I have another cousin that is home as well because (they are) afraid of a neighbor that contracted the virus."
Scary stuff. Which is why leagues such as MLS continue to adjust expectations. On Friday, MLS extended until March 27 the moratorium prohibiting teams from gathering for training sessions. Players cannot access team training facilities, except for physical therapy overseen by club medical staff.
During this period of separation, the Timbers have taken steps to make sure their players remain fit and healthy.
Those steps include daily phone calls. Each member of the coaching staff is assigned a group of players to check in on daily to monitor players needs.
The club delivered stationary bikes to the homes of players who do not have access to such equipment at home. The strength and conditioning coaches developed and are monitoring specific workout plans.
"We are trying to make sure that the players don't lose the work that we did during preseason," Savarese said.
As of midday Friday, no member of the team was ill and none has been tested for COVID-19. Noting the shortage of available tests, Savarese emphasized that the team will not test players unless it is deemed medically necessary.
All MLS players remain in their team's home market.
With the number of foreign players in the league and on the Timbers, Savarese noted that it would be difficult to monitor the health and welfare of each player who returned to their native countries during this crisis.
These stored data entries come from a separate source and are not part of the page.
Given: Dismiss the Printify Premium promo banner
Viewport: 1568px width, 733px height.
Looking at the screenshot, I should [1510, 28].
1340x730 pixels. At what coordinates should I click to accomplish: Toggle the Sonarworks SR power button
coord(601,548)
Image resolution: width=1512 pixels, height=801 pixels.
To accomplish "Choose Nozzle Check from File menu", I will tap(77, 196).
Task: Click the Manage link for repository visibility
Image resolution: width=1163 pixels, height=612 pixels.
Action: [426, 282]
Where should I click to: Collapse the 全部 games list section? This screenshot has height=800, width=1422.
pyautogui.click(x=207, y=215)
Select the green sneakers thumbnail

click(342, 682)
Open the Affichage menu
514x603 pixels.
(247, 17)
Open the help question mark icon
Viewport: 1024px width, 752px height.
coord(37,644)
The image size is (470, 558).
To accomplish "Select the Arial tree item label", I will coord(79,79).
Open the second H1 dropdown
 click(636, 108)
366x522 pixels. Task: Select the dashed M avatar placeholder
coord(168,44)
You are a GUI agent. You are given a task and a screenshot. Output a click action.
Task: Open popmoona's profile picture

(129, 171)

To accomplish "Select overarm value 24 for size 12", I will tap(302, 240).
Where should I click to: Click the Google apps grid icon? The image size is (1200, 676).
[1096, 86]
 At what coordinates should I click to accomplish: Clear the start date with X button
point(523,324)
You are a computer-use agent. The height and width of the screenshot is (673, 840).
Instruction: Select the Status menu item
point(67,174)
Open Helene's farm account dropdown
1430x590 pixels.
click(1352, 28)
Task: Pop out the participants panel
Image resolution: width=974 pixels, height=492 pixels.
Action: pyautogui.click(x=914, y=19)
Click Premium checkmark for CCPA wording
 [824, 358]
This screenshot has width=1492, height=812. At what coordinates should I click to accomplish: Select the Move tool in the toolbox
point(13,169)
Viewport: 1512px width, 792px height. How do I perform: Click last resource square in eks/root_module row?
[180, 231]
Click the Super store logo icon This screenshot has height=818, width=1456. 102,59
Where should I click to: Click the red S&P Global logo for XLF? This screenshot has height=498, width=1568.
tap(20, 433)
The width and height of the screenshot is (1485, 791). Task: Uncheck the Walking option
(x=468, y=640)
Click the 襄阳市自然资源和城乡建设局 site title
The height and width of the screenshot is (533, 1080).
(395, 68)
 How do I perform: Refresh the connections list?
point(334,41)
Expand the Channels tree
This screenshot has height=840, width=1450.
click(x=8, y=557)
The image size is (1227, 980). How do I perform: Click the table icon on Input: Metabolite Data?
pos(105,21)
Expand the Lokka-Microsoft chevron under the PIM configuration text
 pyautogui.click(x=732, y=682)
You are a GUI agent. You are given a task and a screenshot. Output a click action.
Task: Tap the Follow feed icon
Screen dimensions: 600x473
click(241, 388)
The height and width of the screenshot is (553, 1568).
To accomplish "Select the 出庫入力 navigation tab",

As the coaches, trainers and club medical personnel interact with players, technology is part of the story. The team is using Kitman Labs Athlete App to monitor and interact with players.
Savarese said the players will soon receive video clips to demonstrate areas where they can improve. That is one way the coaches are working to keep players mentally healthy and engaged.
Savarese and his coaching staff have conference calls daily and are using this time to evaluate many aspects of the team, including how some players might fit in different positions.
Savarese praised the way MLS is communicating with its clubs at every level, including daily meetings among owners. He said training and coaching staffs are sharing ideas for how to best handle a situation that changes rapidly.
Savarese has reached beyond MLS for input.
"I've spoken with people who manage teams in Italy and other parts of the world. It's very complicated what they have gone through," Savarese said, adding that he is "getting conversations going with many people just to see how we can best confront this situation and be ready, knowing that in an hour something might change. These are the times we are living in right now."
Savarese is eager to get back to the business of soccer. But he knows things aren't likely to be the same, even when the games resume.
"When the time comes, we have to do a lot of reflection and understand what we went through," he said. "We cannot move forward if we don't understand how difficult this time has been for many people."
He believes soccer, and sport, will continue to play a big role in the community and in the lives of passionate fans, once the crisis ends. Perhaps, he said, there will be even more passion from fans at Providence Park.
"I definitely can't wait for that moment to come and to have everybody back in the stadium watching games, and that the world will be back to normal," Savarese said.
Normal, though, might be very different the next time the Timbers take the field.
"I don't think it will be ever the same," Savarese said. "Going through a moment like this, it changes all of us."